#### Reading text ####

The rest of this paper is organized as follows. Section 2 introduces the portfolio loss model considering both default and prepayment risk. Section 3 derives the limit properties of loss distribution under the conditional independent structure. Section 4 presents the empirical work and a further simulation study. Section 5 concludes.

2. The Portfolio Loss Model Considering Default and Prepayment

In this section, a general model is proposed for a portfolio of loans, where the repayment processes are exposed to both default risk and prepayment risk. The repayment behaviors of all loans are independent conditional on some common systematic factors, and each loan is also affected by some extra idiosyncratic factors.

2.1. The Portfolio Loss for a Pool of Loans

Building on the highly diversified characteristics of loan pools, we specify a general portfolio loss model that reflects the collective behavior of underlying assets. Assume that there are N unit-principal loans in the asset pool, which are issued at the same time and repaid periodically. For simplicity, the common scheduled periodical repayment dates of all loans are denoted as $1,2,\dots ,K$, where $K\in {\mathbb{Z}}_{+}$ is the terminal time.

During the loan repayment process, the default or prepayment may occur on each loan. For the ith loan, let ${\tau }_i^{\left(1\right)}\in {\mathbb{Z}}_{+}$ and ${\tau }_i^{\left(2\right)}\in {\mathbb{Z}}_{+}$ be its time of potential default and time of potential prepayment, respectively. Since the default and prepayment are mutually exclusive, we assume that they do not simultaneously happen.

Assumption 1.

${\tau }_i^{\left(1\right)}\ne {\tau }_i^{\left(2\right)}$ a.s., $1\le i\le N$.

Based on the potential event times ${\tau }_i^{\left(1\right)},{\tau }_i^{\left(2\right)}$, define

$${\tau }_i:=min\{{\tau }_i^{\left(1\right)},{\tau }_i^{\left(2\right)},K\}\mathrm{and}{D}_i:=\left\{\begin{array}{cc}0,\hfill & \mathrm{if}{\tau }_i^{\left(1\right)}>K\mathrm{and}{\tau }_i^{\left(2\right)}>K,\hfill \\ 1,\hfill & \mathrm{if}{\tau }_i^{\left(1\right)}<{\tau }_i^{\left(2\right)}\mathrm{and}{\tau }_i^{\left(1\right)}\le K,\hfill \\ 2,\hfill & \mathrm{if}{\tau }_i^{\left(2\right)}<{\tau }_i^{\left(1\right)}\mathrm{and}{\tau }_i^{\left(2\right)}\le K.\hfill \end{array}\right.$$

(1)

Here, ${\tau }_i$ represents the time-until-termination, which is default at $D_i=1$, prepayment at $D_i=2$, and normal repayment at $D_i=0$. A model for $({\tau }_i,D_i)$ belongs to the class of multiple decrement models (see, e.g., Deshmukh (2012) and Chapter 7.2 of Rotar (2014)). For the ith loan, denote by $b_i^{\left(1\right)}$ and $b_i^{\left(2\right)}$ the loss given default and loss given prepayment, which are random variables taking values in $[0,1]$. Then, the discounted default loss and prepayment loss at time 0 are defined as

$$l_i^{\left(1\right)}:=1_{\{D_i=1\}}{b}_i^{\left(1\right)}{e}^{-r{\tau }_i}\mathrm{and}{l}_i^{\left(2\right)}:=1_{\{D_i=2\}}{b}_i^{\left(2\right)}{e}^{-r{\tau }_i}$$

(2)

#### Items ####

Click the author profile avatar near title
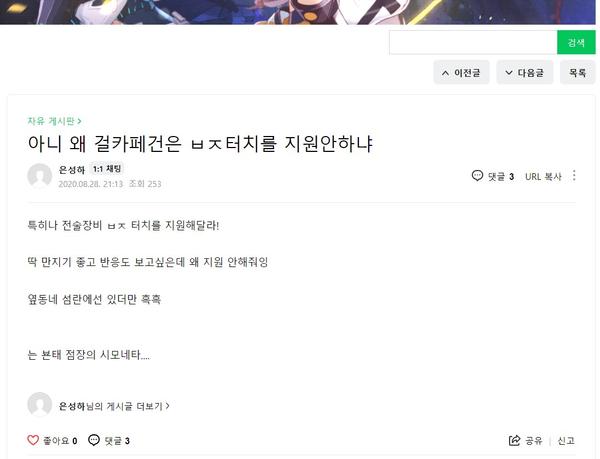 pos(40,176)

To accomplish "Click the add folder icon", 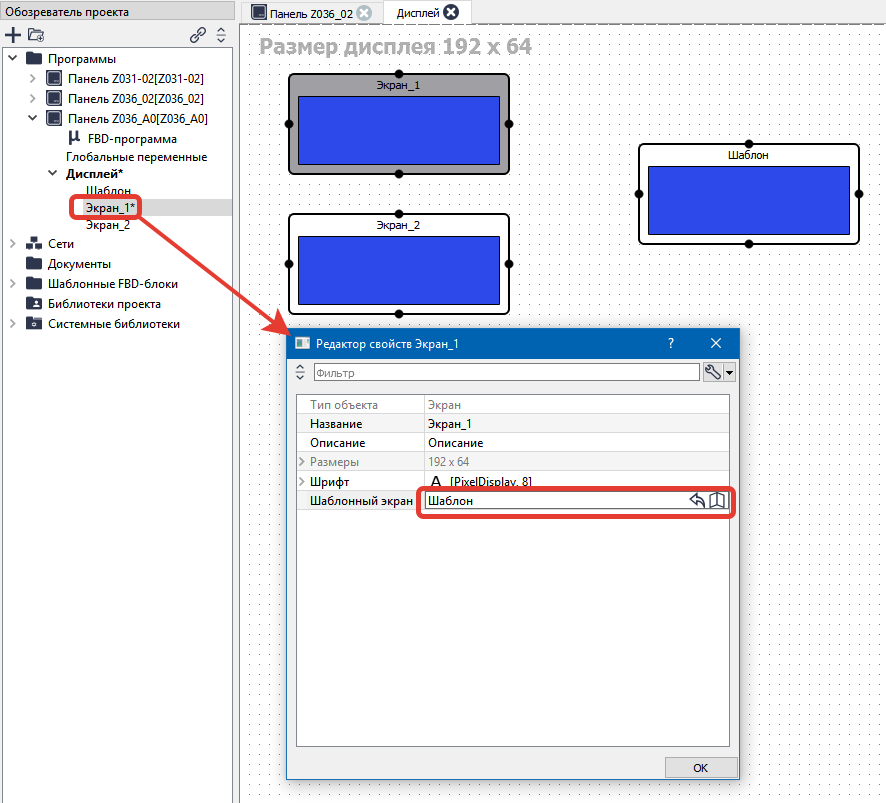I will (x=36, y=35).
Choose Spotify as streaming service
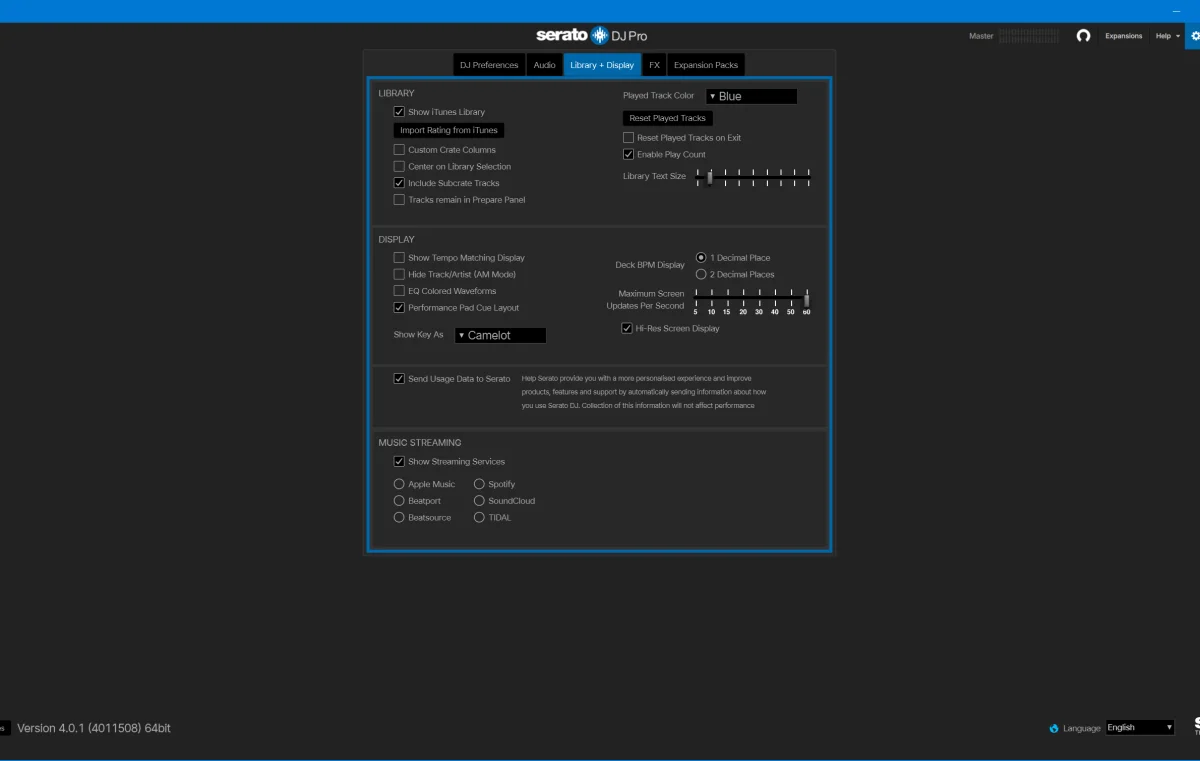The width and height of the screenshot is (1200, 761). (x=480, y=484)
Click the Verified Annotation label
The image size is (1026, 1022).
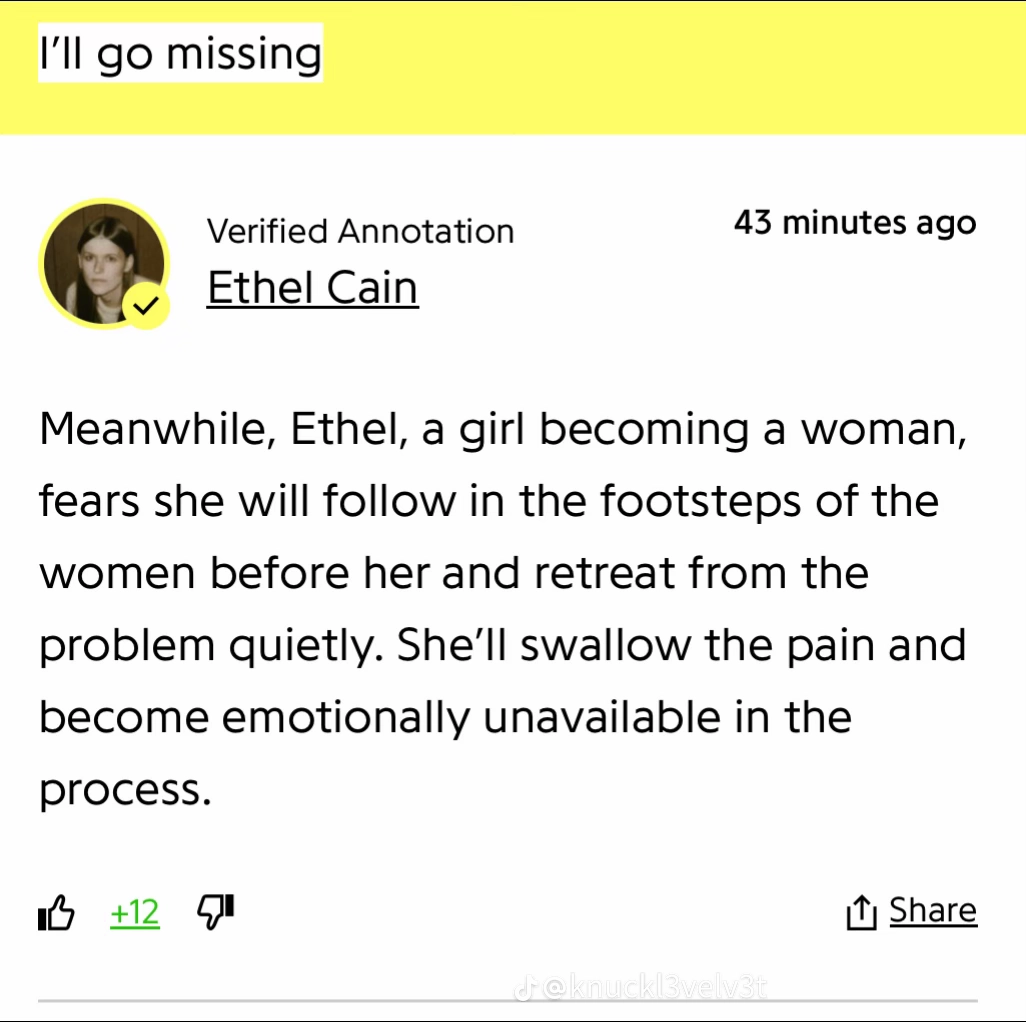click(x=361, y=231)
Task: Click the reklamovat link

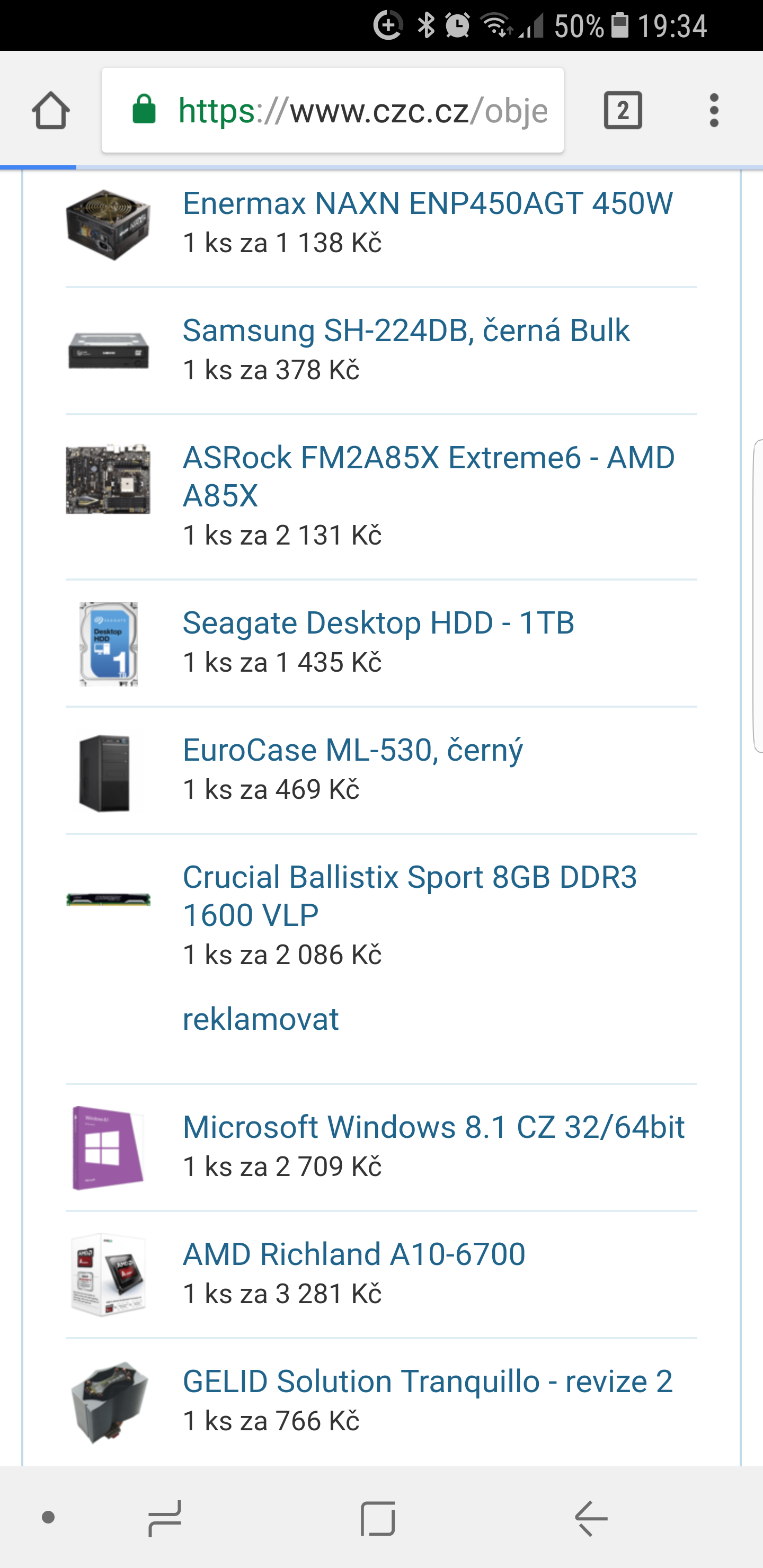Action: click(x=261, y=1019)
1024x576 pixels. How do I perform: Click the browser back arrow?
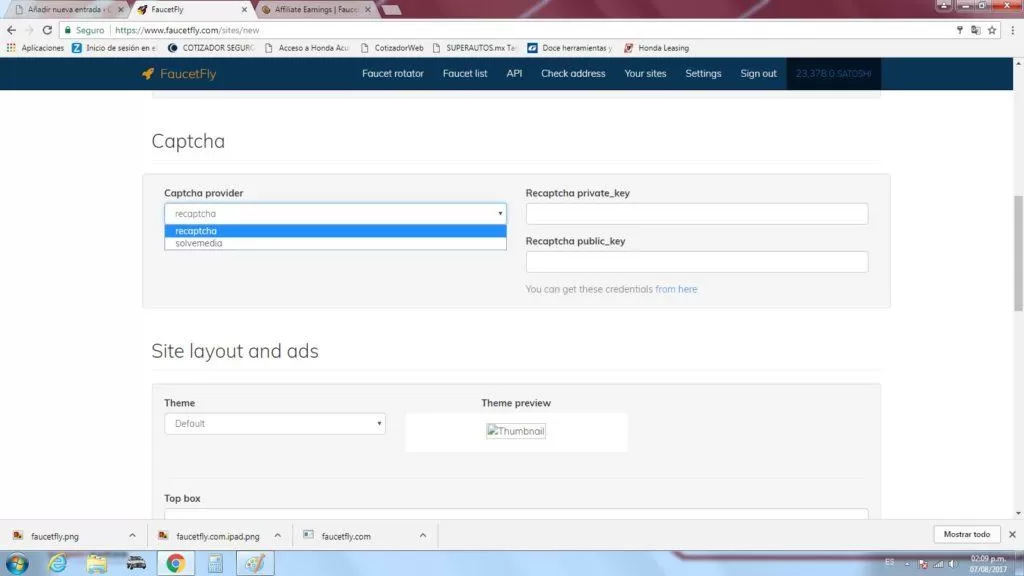pyautogui.click(x=11, y=30)
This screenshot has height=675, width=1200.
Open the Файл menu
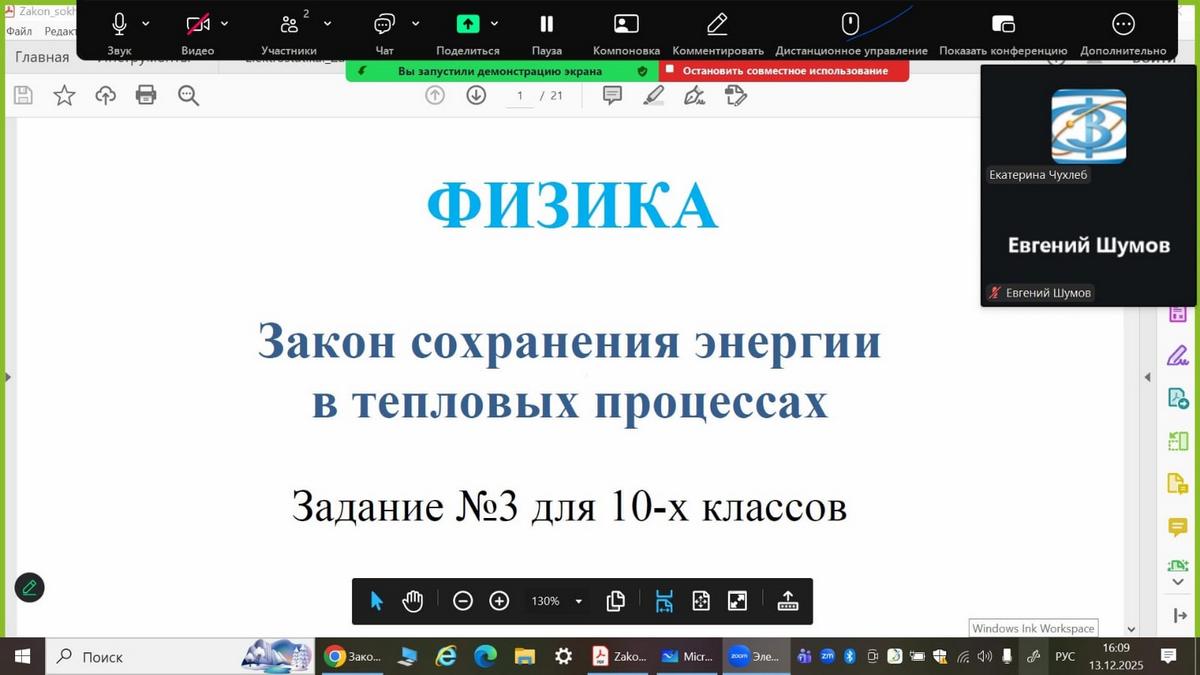click(x=18, y=31)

####

| Short exercise 1 |
Return everything in the portfolio loss excerpt from "2. The Portfolio" down to "extra idiosyncratic factors.", word for word.
| Short exercise 2 |
Retype, without alteration, everything in the records from the line containing "Choose Spotify as streaming service" down to the line containing "pyautogui.click(x=11, y=30)", including both of those lines. Omit the pictures.
The records bear no relation to the portfolio loss excerpt.

| Exercise output 1 |
2. The Portfolio Loss Model Considering Default and Prepayment

In this section, a general model is proposed for a portfolio of loans, where the repayment processes are exposed to both default risk and prepayment risk. The repayment behaviors of all loans are independent conditional on some common systematic factors, and each loan is also affected by some extra idiosyncratic factors.

| Exercise output 2 |
Choose Spotify as streaming service
The width and height of the screenshot is (1200, 761). (x=480, y=484)
Click the Verified Annotation label
The image size is (1026, 1022).
click(x=361, y=231)
Task: Click the reklamovat link

Action: click(x=261, y=1019)
1024x576 pixels. How do I perform: Click the browser back arrow?
pyautogui.click(x=11, y=30)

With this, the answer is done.